Both men also experience the third factor, blockage. This theory states that pedophiles do not partake in mature and socially acceptable relationships because the circumstances do not allow for it. There is a sense of displacement, the “normal tendencies are blocked, and thus the sexual interest in children develops”. (Finkelhor and Araji 153) With Humbert Humbert, his normal tendencies are blocked by his memory of Annabel Leigh. He knows he physically needs a sexual relationship however; his memory of Annabel Leigh and the resulting sexual dysfunction prohibit him from having an adult heterosexual relationship. The blockage Florentino Ariza experiences is slightly more tangible. The woman he loves is married and over time he begins to need her more and more and resorts to having a relationship with her doppelganger.

Finally, the theory of disinhibition plays a part in the psyche of both Humbert Humbert and Florentino Ariza, mainly concerned with the fact that due to specific situations the participants in incestuous relations feel a lessening in the natural inhibitions they are faced with:

Men are seen as engaging in sexual acts with the girls in their family because these girls are stepdaughters or because the men were away from the family during the child’s early like.
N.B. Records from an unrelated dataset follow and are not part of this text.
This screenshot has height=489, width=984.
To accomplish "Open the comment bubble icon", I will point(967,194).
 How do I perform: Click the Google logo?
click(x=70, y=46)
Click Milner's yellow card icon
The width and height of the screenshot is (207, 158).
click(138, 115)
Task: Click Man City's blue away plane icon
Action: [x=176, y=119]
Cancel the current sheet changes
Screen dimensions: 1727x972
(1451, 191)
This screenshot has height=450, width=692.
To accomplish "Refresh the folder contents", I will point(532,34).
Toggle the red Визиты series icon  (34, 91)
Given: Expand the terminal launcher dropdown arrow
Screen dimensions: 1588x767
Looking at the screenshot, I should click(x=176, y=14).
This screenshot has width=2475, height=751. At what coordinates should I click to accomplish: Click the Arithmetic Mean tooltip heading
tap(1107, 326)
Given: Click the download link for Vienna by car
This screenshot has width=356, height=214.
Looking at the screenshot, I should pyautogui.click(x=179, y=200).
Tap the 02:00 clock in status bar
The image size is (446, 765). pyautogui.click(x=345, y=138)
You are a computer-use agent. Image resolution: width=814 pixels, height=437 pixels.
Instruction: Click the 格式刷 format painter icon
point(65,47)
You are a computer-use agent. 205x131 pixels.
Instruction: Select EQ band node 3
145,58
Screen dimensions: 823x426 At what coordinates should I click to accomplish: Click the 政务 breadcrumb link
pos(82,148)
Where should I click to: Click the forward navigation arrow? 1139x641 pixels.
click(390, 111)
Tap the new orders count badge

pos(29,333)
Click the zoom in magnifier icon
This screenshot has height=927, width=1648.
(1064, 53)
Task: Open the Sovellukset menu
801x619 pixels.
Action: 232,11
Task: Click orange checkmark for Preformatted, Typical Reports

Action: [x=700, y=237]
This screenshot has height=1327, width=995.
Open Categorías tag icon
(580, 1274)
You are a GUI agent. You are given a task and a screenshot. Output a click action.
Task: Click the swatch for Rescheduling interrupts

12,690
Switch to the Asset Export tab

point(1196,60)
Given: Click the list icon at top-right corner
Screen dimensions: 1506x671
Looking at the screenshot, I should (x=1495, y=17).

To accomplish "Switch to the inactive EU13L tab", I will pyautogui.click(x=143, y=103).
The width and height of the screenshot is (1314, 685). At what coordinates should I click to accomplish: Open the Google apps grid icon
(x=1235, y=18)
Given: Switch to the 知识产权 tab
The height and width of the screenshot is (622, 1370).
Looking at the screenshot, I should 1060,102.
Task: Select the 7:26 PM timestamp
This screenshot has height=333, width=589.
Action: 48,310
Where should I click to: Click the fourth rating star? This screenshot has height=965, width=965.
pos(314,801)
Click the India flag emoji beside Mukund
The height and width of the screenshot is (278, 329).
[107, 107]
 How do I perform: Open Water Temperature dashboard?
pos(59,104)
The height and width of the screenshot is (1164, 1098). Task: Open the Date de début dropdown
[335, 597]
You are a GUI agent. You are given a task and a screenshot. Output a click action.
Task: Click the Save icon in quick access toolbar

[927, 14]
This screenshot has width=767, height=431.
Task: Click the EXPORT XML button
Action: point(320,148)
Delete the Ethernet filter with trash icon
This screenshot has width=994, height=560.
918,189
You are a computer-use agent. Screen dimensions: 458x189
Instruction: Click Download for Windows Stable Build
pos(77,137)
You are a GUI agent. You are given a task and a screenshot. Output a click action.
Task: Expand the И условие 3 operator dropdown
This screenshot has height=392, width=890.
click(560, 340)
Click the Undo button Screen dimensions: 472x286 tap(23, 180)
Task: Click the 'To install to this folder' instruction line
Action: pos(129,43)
Being a stepdaughter or being separated presumably works to reduce the ordinary inhibition that would exist against sex between a natural father and a daughter who had lived with each other continuously since the child’s birth. (Finkelhor and Araji 155)

The factors are the same in both Love in the Time of Cholera and Lolita. Humbert Humbert is the step-father of Dolores Haze and so spent little time with her before he “solipsized” her. Just like Humbert Humbert, Florentino Ariza came into his victim’s life when she was very young, their relationship beginning when she was 14. Having spent no time with their child partners before their attraction began they did not have, or at least had few barriers against having familial relations.

There are more than a few casual coincidences in the behaviors of Florentino Ariza and Humbert Humbert. It would appear that both authors, Nabokov and García Márquez were channeling the depravity of the human organism and also testing the depths of their readers. Both are exquisite narrations which plumb the depths of the worst of the human soul. What the reader must decide is whether or not they can give into the beauty of its narration or to be repulsed by it.

Works Cited
Booker, M. Keith. “The Dangers of Gullible Reading: Narrative as Seduction in García Márquez’ Love in the Time of Cholera.” Studies in 20th Century Literature Vol. 17 No. 2 (1993): 181-195.
Finkelhor, David, and Sharon Araji. “Explanations of Pedophilia: A Four Factor Model.” The Journal of Sex Research Vol. 22 No. 2 (1986): 145-161.
García Márquez, Gabriel. Love in the Time of Cholera. New York and Toronto: Vintage Books, 2003.
Morganroth Gullette, Margaret. “The Exile of Adulthood: Pedophilia in the Midlife Novel.” NOVEL: A Forum on Fiction Vol. 17 No. 3 (Spring 1984): 215-232.
Nabokov, Vladimir. The Annotated Lolita. Alfred Appel, Jr.. New York and Toronto: Vintage Books, 1991.